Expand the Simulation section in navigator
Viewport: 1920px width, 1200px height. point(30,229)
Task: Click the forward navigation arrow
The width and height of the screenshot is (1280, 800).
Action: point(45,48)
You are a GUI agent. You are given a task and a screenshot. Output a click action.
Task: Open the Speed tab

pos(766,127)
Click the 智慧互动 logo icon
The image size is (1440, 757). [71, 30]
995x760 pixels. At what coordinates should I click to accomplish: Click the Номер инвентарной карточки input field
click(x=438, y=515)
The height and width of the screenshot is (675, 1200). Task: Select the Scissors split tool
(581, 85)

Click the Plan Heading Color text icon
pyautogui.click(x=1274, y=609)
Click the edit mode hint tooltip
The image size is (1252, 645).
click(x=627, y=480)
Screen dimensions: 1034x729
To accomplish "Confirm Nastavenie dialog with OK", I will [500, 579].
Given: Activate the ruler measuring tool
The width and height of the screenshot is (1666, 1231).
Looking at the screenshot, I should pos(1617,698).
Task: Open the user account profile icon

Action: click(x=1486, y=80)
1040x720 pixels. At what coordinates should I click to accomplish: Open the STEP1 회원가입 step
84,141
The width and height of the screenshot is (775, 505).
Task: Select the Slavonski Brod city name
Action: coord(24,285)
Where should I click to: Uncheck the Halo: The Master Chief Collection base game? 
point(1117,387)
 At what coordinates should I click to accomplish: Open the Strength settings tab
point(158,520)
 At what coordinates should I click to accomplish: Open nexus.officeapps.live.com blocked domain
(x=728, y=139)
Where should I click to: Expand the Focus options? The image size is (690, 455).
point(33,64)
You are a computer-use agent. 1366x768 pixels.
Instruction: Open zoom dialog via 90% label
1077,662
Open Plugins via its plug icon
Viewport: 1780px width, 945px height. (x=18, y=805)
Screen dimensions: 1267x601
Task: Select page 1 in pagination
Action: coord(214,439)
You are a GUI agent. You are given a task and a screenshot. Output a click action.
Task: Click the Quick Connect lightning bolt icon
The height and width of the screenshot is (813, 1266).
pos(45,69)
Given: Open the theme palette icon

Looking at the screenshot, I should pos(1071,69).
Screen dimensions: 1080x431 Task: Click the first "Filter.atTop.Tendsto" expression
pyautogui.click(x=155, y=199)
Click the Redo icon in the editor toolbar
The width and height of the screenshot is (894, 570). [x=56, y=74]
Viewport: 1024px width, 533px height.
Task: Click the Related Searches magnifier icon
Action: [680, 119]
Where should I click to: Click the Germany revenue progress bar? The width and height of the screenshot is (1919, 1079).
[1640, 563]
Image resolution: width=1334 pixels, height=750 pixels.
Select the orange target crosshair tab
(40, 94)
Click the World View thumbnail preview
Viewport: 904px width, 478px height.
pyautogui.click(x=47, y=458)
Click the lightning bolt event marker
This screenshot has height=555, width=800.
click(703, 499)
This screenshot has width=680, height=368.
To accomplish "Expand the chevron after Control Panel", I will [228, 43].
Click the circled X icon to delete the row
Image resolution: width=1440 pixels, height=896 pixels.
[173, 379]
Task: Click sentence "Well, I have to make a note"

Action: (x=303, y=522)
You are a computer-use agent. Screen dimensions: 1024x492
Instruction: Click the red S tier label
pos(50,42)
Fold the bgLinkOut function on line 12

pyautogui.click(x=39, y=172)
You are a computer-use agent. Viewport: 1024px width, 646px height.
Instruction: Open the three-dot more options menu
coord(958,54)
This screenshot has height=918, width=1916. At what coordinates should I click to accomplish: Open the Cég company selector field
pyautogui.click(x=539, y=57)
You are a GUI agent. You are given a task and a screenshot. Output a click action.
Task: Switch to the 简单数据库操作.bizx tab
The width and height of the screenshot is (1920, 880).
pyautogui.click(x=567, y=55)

* _PROBLEM DESCRIPTION_
Write all of the records out again exactly.

* _THE COMPLETED TASK_
Expand the Simulation section in navigator
Viewport: 1920px width, 1200px height. point(30,229)
Task: Click the forward navigation arrow
The width and height of the screenshot is (1280, 800).
Action: point(45,48)
You are a GUI agent. You are given a task and a screenshot. Output a click action.
Task: Open the Speed tab

pos(766,127)
Click the 智慧互动 logo icon
The image size is (1440, 757). [71, 30]
995x760 pixels. At what coordinates should I click to accomplish: Click the Номер инвентарной карточки input field
click(x=438, y=515)
The height and width of the screenshot is (675, 1200). Task: Select the Scissors split tool
(581, 85)

Click the Plan Heading Color text icon
pyautogui.click(x=1274, y=609)
Click the edit mode hint tooltip
The image size is (1252, 645).
click(x=627, y=480)
Screen dimensions: 1034x729
To accomplish "Confirm Nastavenie dialog with OK", I will [500, 579].
Given: Activate the ruler measuring tool
The width and height of the screenshot is (1666, 1231).
Looking at the screenshot, I should pos(1617,698).
Task: Open the user account profile icon

Action: click(x=1486, y=80)
1040x720 pixels. At what coordinates should I click to accomplish: Open the STEP1 회원가입 step
84,141
The width and height of the screenshot is (775, 505).
Task: Select the Slavonski Brod city name
Action: coord(24,285)
Where should I click to: Uncheck the Halo: The Master Chief Collection base game? 
point(1117,387)
 At what coordinates should I click to accomplish: Open the Strength settings tab
point(158,520)
 At what coordinates should I click to accomplish: Open nexus.officeapps.live.com blocked domain
(x=728, y=139)
Where should I click to: Expand the Focus options? The image size is (690, 455).
point(33,64)
You are a computer-use agent. 1366x768 pixels.
Instruction: Open zoom dialog via 90% label
1077,662
Open Plugins via its plug icon
Viewport: 1780px width, 945px height. (x=18, y=805)
Screen dimensions: 1267x601
Task: Select page 1 in pagination
Action: coord(214,439)
You are a GUI agent. You are given a task and a screenshot. Output a click action.
Task: Click the Quick Connect lightning bolt icon
The height and width of the screenshot is (813, 1266).
pos(45,69)
Given: Open the theme palette icon

Looking at the screenshot, I should pos(1071,69).
Screen dimensions: 1080x431 Task: Click the first "Filter.atTop.Tendsto" expression
pyautogui.click(x=155, y=199)
Click the Redo icon in the editor toolbar
The width and height of the screenshot is (894, 570). [x=56, y=74]
Viewport: 1024px width, 533px height.
Task: Click the Related Searches magnifier icon
Action: [680, 119]
Where should I click to: Click the Germany revenue progress bar? The width and height of the screenshot is (1919, 1079).
[1640, 563]
Image resolution: width=1334 pixels, height=750 pixels.
Select the orange target crosshair tab
(40, 94)
Click the World View thumbnail preview
Viewport: 904px width, 478px height.
pyautogui.click(x=47, y=458)
Click the lightning bolt event marker
This screenshot has height=555, width=800.
click(703, 499)
This screenshot has width=680, height=368.
To accomplish "Expand the chevron after Control Panel", I will [228, 43].
Click the circled X icon to delete the row
Image resolution: width=1440 pixels, height=896 pixels.
[173, 379]
Task: Click sentence "Well, I have to make a note"

Action: (x=303, y=522)
You are a computer-use agent. Screen dimensions: 1024x492
Instruction: Click the red S tier label
pos(50,42)
Fold the bgLinkOut function on line 12

pyautogui.click(x=39, y=172)
You are a computer-use agent. Viewport: 1024px width, 646px height.
Instruction: Open the three-dot more options menu
coord(958,54)
This screenshot has height=918, width=1916. At what coordinates should I click to accomplish: Open the Cég company selector field
pyautogui.click(x=539, y=57)
You are a GUI agent. You are given a task and a screenshot. Output a click action.
Task: Switch to the 简单数据库操作.bizx tab
The width and height of the screenshot is (1920, 880).
pyautogui.click(x=567, y=55)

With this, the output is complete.